Posh shops emerge as stylish industry trend
One of many upscale studios includes a minibar and Xboxes at each station.
COLUMBUS (AP) -- Chuck Crawford gave up the storefront barber pole two years ago, but instead of hanging up his scissors like so many barbers before him, he moved into a new shop more aptly described as a private studio.
The private room where the owner of Crawford Hair Designers trims beards, shaves necklines and offers hair replacement has a babbling rock fountain and a view of a lush courtyard. Clients in the waiting room relax in overstuffed chairs listening to piped-in Kenny G.
Upscale barbering is beginning to spread outside of trendsetting areas like New York and Los Angeles as more barbers try to win back customers lost over the last decade to the more stylish, male-friendly salons.
Barbers are replacing checkerboard tiles with polished parquet and emphasizing privacy rather than the boisterous camaraderie of older shops. They are hiring stylists, nail technicians and massage therapists.
The Men's Room in Rochester, N.Y., stocks a minibar and wireless Xboxes at every chair.
"It's got your corner barbershop feel with spa amenities," said co-owner Sherry Eiler.
Some barbers, like Crawford, focus on the shaving and unique clippered cutting that have distinguished the trade from cosmetology.

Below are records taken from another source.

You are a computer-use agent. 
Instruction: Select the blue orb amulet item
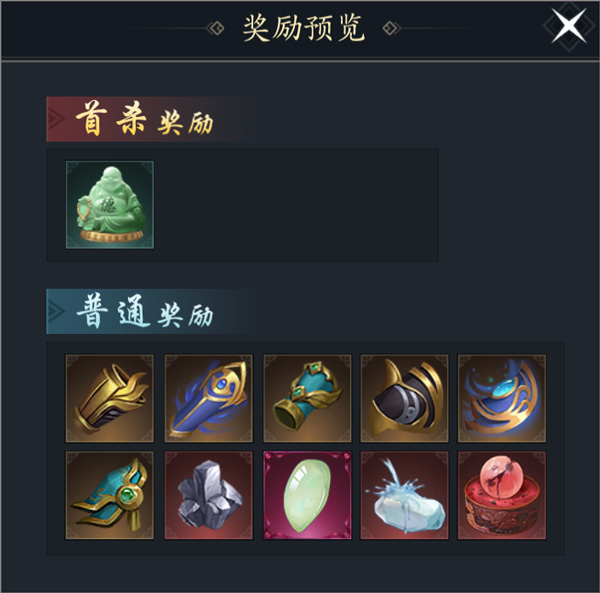502,398
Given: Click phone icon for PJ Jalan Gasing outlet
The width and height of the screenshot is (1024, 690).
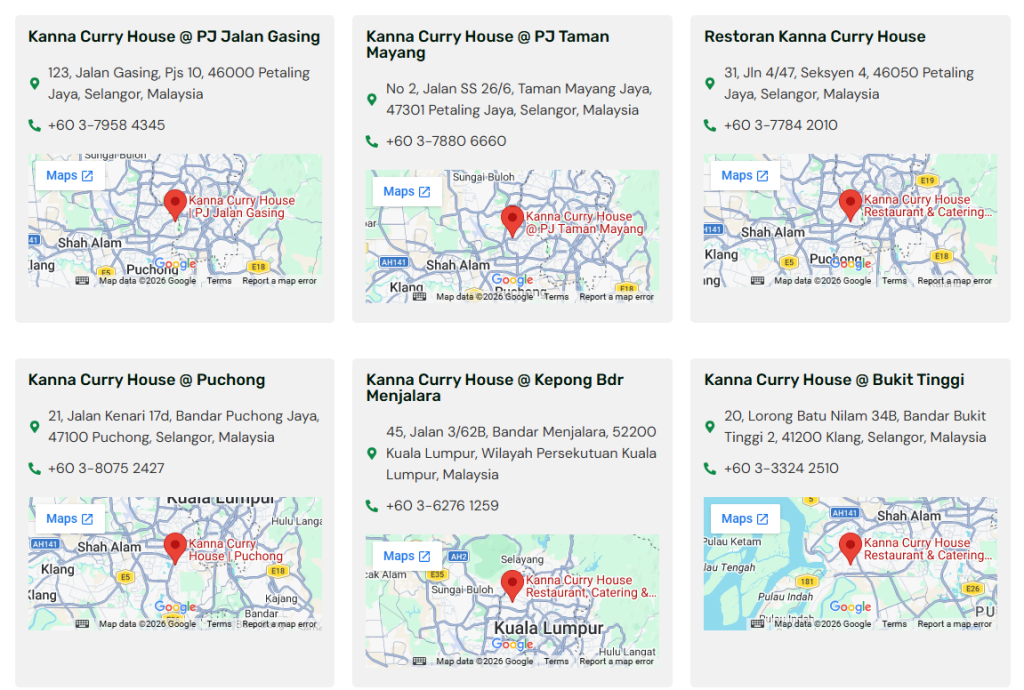Looking at the screenshot, I should pyautogui.click(x=35, y=125).
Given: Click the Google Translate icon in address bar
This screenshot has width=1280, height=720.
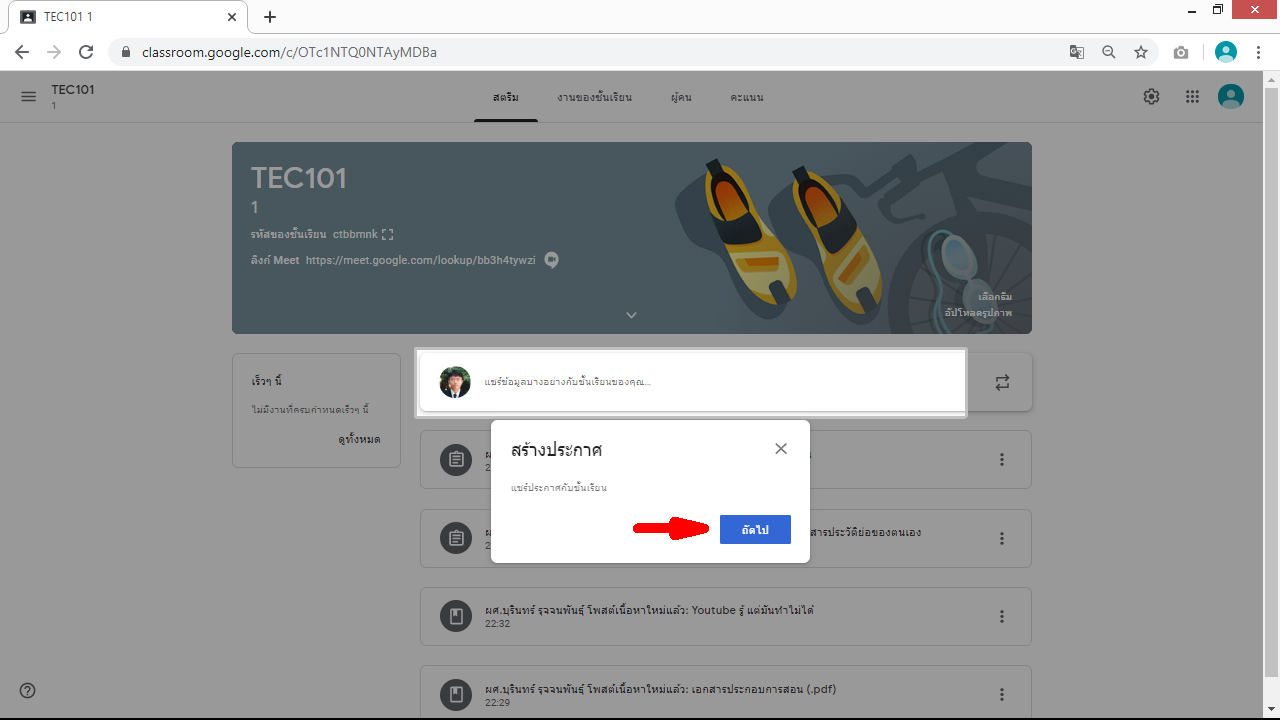Looking at the screenshot, I should pyautogui.click(x=1077, y=52).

But increasingly, barbers are teaming up with cosmetologists, who are licensed to offer services barbers cannot -- including coloring and perming hair and giving facials and nail treatments, although the restrictions vary by state.
Barbers used to scoff at the thought of hiring cosmetologists, but they made up a quarter of barbershop employees in 2001, and that number is rising, said Gordon Miller, executive director of the National Cosmetology Association.
"Barbershops, which over the last 30 years have been very much on the decline, in order to survive have had to rethink their service menus," he said.
Between 1960 and 2001, the number of licensed barbers fell by 48 percent, while the number of cosmetologists rose by 213 percent, according to U.S. Census figures.
The trimming of the barber supply also has helped spur on industry changes, Miller said. Some barbers hire cosmetologists because there simply aren't enough barbers in the field.
Rodayo's Barber Spa in Raleigh, N.C., will have barbers and cosmetologists on staff when it opens in November.
Owner Valerie Willis said she wanted to preserve the art of the straight-razor shave while giving men a place they can ask for a pedicure without whispering.
For the most part, haircuts from a high-end barber still come cheaper than those from salons.
A cut at the Men's Room costs $24. That's roughly twice the price a traditional barber would charge but half the cost of many salon stylings.
Eiler, who opened the Rochester shop last year, hopes to open a second location in Columbus next year, where she'll have a bit more competition.
Downtown 1400 in Columbus typifies the salon that has forced changes in the barbering industry. The salon serves some women but was designed with guys in mind, said owner Tim Armstrong.
Customers shoot pool or flip channels on the 42-inch plasma TV. Exposed brick walls give the place a rough, construction-site feel. Although the salon features big barber chairs, none of Armstrong's employees is a barber.
Since 2001, barbers have been making a slow resurgence, and the U.S. Department of Labor expects the number of barbers to grow 6 percent by 2012. That's lower than the average 28 percent expected for all personal care services, but it represents a turnaround in a trade that had been on a decades-long decline.
Crawford, who also serves as president of the Ohio Barber Association, hopes modernization will at least keep the storied trade alive.
"We as barbers need to remember our past and be proud of our past," Crawford said. "I feel very confident we will survive, but it's up to the individual owners."